══ INFORMATION GIVEN

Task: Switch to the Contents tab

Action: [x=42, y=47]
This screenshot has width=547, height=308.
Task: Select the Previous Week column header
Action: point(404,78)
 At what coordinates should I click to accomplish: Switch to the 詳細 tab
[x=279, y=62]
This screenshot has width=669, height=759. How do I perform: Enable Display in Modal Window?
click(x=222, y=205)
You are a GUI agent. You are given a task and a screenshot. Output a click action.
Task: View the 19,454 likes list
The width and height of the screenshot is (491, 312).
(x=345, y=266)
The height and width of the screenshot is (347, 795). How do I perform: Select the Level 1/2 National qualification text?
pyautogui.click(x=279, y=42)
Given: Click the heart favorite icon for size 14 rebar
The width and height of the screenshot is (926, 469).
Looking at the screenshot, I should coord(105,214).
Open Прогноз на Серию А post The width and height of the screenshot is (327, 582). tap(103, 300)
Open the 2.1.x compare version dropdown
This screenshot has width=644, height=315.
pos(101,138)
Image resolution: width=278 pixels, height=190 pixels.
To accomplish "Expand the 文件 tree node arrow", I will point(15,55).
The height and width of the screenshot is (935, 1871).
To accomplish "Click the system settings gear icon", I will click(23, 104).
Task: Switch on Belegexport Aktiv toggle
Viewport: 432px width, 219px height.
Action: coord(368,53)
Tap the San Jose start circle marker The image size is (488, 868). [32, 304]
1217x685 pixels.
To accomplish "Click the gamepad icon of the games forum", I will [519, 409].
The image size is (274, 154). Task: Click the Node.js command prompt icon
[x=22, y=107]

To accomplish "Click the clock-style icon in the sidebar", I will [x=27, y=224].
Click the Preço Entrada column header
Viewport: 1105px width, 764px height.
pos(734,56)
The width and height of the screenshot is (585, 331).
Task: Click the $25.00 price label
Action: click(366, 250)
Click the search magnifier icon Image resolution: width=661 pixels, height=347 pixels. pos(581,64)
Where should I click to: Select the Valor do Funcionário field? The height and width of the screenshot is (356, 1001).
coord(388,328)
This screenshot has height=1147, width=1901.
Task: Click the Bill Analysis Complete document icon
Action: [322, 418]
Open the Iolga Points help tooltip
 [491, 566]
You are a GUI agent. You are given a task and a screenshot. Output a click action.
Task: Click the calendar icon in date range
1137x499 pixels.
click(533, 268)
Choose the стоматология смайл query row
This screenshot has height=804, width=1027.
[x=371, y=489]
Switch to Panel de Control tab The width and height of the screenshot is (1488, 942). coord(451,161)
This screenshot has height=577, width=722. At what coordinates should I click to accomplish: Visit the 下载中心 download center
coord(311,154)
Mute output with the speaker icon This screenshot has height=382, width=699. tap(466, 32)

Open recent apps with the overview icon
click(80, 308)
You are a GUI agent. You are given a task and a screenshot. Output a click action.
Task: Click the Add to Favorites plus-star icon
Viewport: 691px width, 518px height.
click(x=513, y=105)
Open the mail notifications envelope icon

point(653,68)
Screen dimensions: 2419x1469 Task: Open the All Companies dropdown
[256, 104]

════

→ **TASK DETAILS**
Can you return all of the items above word for word, keeping every line as it stands?

→ **WRITTEN ANSWER**
Task: Switch to the Contents tab

Action: [x=42, y=47]
This screenshot has width=547, height=308.
Task: Select the Previous Week column header
Action: point(404,78)
 At what coordinates should I click to accomplish: Switch to the 詳細 tab
[x=279, y=62]
This screenshot has width=669, height=759. How do I perform: Enable Display in Modal Window?
click(x=222, y=205)
You are a GUI agent. You are given a task and a screenshot. Output a click action.
Task: View the 19,454 likes list
The width and height of the screenshot is (491, 312).
(x=345, y=266)
The height and width of the screenshot is (347, 795). How do I perform: Select the Level 1/2 National qualification text?
pyautogui.click(x=279, y=42)
Given: Click the heart favorite icon for size 14 rebar
The width and height of the screenshot is (926, 469).
Looking at the screenshot, I should coord(105,214).
Open Прогноз на Серию А post The width and height of the screenshot is (327, 582). tap(103, 300)
Open the 2.1.x compare version dropdown
This screenshot has width=644, height=315.
pos(101,138)
Image resolution: width=278 pixels, height=190 pixels.
To accomplish "Expand the 文件 tree node arrow", I will point(15,55).
The height and width of the screenshot is (935, 1871).
To accomplish "Click the system settings gear icon", I will click(23, 104).
Task: Switch on Belegexport Aktiv toggle
Viewport: 432px width, 219px height.
Action: coord(368,53)
Tap the San Jose start circle marker The image size is (488, 868). [32, 304]
1217x685 pixels.
To accomplish "Click the gamepad icon of the games forum", I will [519, 409].
The image size is (274, 154). Task: Click the Node.js command prompt icon
[x=22, y=107]

To accomplish "Click the clock-style icon in the sidebar", I will [x=27, y=224].
Click the Preço Entrada column header
Viewport: 1105px width, 764px height.
pos(734,56)
The width and height of the screenshot is (585, 331).
Task: Click the $25.00 price label
Action: click(366, 250)
Click the search magnifier icon Image resolution: width=661 pixels, height=347 pixels. pos(581,64)
Where should I click to: Select the Valor do Funcionário field? The height and width of the screenshot is (356, 1001).
coord(388,328)
This screenshot has height=1147, width=1901.
Task: Click the Bill Analysis Complete document icon
Action: [322, 418]
Open the Iolga Points help tooltip
 [491, 566]
You are a GUI agent. You are given a task and a screenshot. Output a click action.
Task: Click the calendar icon in date range
1137x499 pixels.
click(533, 268)
Choose the стоматология смайл query row
This screenshot has height=804, width=1027.
[x=371, y=489]
Switch to Panel de Control tab The width and height of the screenshot is (1488, 942). coord(451,161)
This screenshot has height=577, width=722. At what coordinates should I click to accomplish: Visit the 下载中心 download center
coord(311,154)
Mute output with the speaker icon This screenshot has height=382, width=699. tap(466, 32)

Open recent apps with the overview icon
click(80, 308)
You are a GUI agent. You are given a task and a screenshot. Output a click action.
Task: Click the Add to Favorites plus-star icon
Viewport: 691px width, 518px height.
click(x=513, y=105)
Open the mail notifications envelope icon

point(653,68)
Screen dimensions: 2419x1469 Task: Open the All Companies dropdown
[256, 104]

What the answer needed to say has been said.